Nevertheless, given the slow pace of UN processes, it will be necessary for national laws to take over to prevent climate justice from getting bogged down. In France, after the law of 17 August 2015 on the energy transition and ruling of the 31 December 2016 on GHG emission balances and energy audits, we can cite the law of April 2017 on the duty of vigilance of companies, which strengthens the justiciability of standards, particularly climate ones. In 2018, the so-called PACTE law (The Action Plan for Business Growth and Transformation) expands the interest of the company to the defence of common goods, such as climate, while it is proposed to include climate protection in the ongoing constitutional reform. For its part, China has just added the contribution to the concept of community of shared destiny for mankind in the preamble of its constitution, revised in 2018.4 This could be seen as the beginning of an anthropological refoundation.
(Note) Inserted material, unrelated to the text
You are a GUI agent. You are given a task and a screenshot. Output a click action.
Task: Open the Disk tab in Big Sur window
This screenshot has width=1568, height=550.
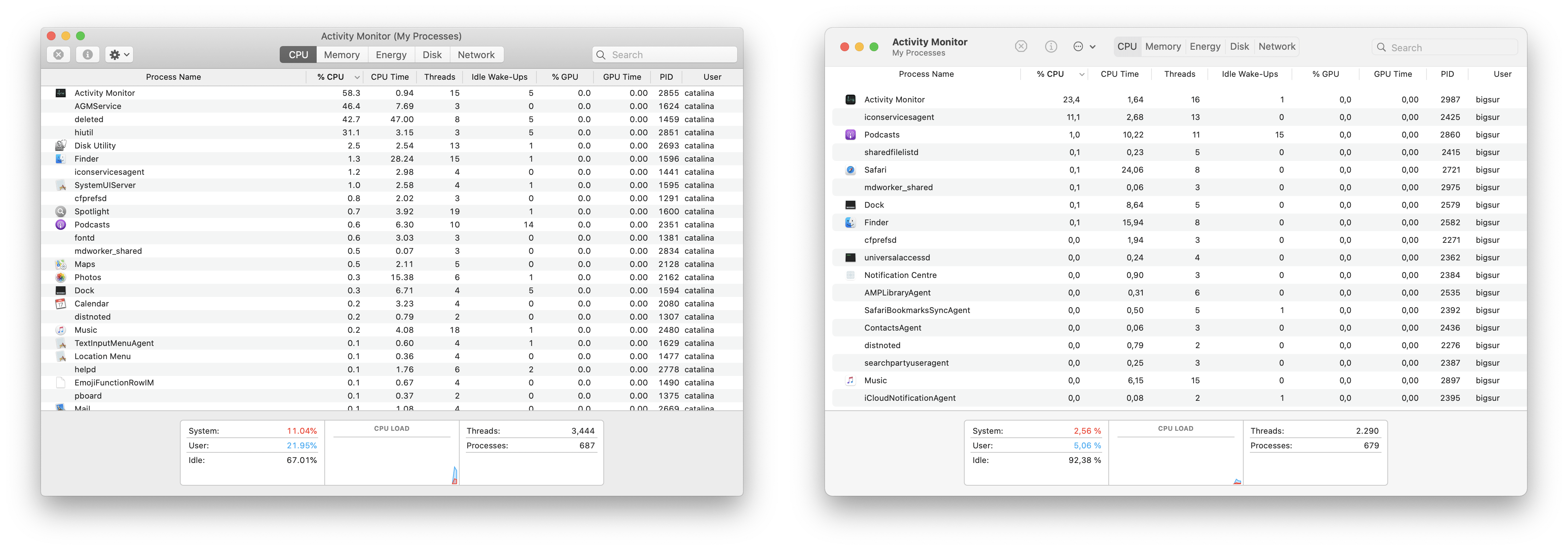point(1239,47)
Anthropological refoundation

To the emancipated humanity of the Enlightenment, climate change adds an "interdependent" humanity, interacting with the Earth's ecosystem of which it is only a mere component and not the owner. To the principles derived from human rights, the fight against climate change adds a principle of ecological solidarity, inviting us to think of a plural and evolving humanism. Such a transormation calls for new narratives to renew the peoples' imagination. For only a true “rebellion of the imagination” will make it possible to think of the universal without reducing it, as we have done for millennia, neither to our own interests, collective or individual, nor to our own systems of thought. While it is recognised that, unlike national communities based on memory and history, the global community will be based on anticipation and common destiny, it remains to be seen what destiny we are heading towards.

Recognising interdependencies could lead to an anthropological refoundation, if the emancipation of the individual, inherited from the humanism of the Enlightenment, were supplemented by new rights of solidarity. Such a development cannot be achieved without a new narrative. It would be neither the story of human rights, nor that of the market and its invisible hand (including in the Chinese version of The New Silk Roads), nor the post-humanist story of augmented human, nor even the catastrophic story of the collapse of the planet. It would be a combination of these narratives to ultimately obtain the adventure narrative of a peaceful globality, as opposed to a wild globalisation.

In conclusion, legal adaptation, political recomposition and anthropological refoundation should make us modest. We had learned that the Earth is not the center of the solar system, which itself is not the center of the world. We are now discovering that humanity is not the centre of the Earth's ecosystem, but merely component. It is true that this is the only "responsible" component because it is endowed, according to the UDHR,5 with reason and conscience. So, yes, climate change is indeed an opportunity for humanity if it teaches us to govern ourselves with sufficient wisdom so that the earth remains habitable by living things, human and non-human, and remains the common home of present and future generations.

1See Cournil C. et Varison L., Les procès climatiques — Entre le national et l’international, Pedone, 2018.

2Les procès climatiques, aforementioned, p. 129.

3The 21st Conference of the States Parties to the Climate Convention, held in Paris in Dec. 2015, brought together 195 states that unanimously adopted the Paris Agreement. This agreement, which entered into force less than a year later, had been ratified, as of March 2018, by 174 states, including China.

4Gosset D., « from Chinese Renaissance to community of shared destiny », China Daily 23–24 June 2018.

5The UN Universal Declaration of Human Rights of 1948.